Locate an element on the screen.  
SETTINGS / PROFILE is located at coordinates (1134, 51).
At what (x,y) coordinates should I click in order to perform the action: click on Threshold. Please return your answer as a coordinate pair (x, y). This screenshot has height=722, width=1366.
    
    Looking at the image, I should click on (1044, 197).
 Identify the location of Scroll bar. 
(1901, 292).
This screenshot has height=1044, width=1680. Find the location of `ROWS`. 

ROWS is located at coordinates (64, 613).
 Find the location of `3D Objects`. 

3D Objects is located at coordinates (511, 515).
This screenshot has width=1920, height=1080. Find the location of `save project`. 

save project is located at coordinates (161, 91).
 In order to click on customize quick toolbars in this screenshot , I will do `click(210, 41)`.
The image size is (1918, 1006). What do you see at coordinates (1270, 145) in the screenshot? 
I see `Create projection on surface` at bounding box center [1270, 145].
..........
**THE REQUEST**
Rewrite the listing from the line holding "Identify the location of Scroll bar." through the end of the listing, inclusive, replacing "screenshot" with "screen capture" and leaving everything else unchanged.

**RESPONSE TO THIS EXERCISE**
 Identify the location of Scroll bar. 
(1901, 292).
This screen capture has height=1044, width=1680. Find the location of `ROWS`. 

ROWS is located at coordinates (64, 613).
 Find the location of `3D Objects`. 

3D Objects is located at coordinates (511, 515).
This screen capture has width=1920, height=1080. Find the location of `save project`. 

save project is located at coordinates (161, 91).
 In order to click on customize quick toolbars in this screen capture , I will do `click(210, 41)`.
The image size is (1918, 1006). What do you see at coordinates (1270, 145) in the screen capture? 
I see `Create projection on surface` at bounding box center [1270, 145].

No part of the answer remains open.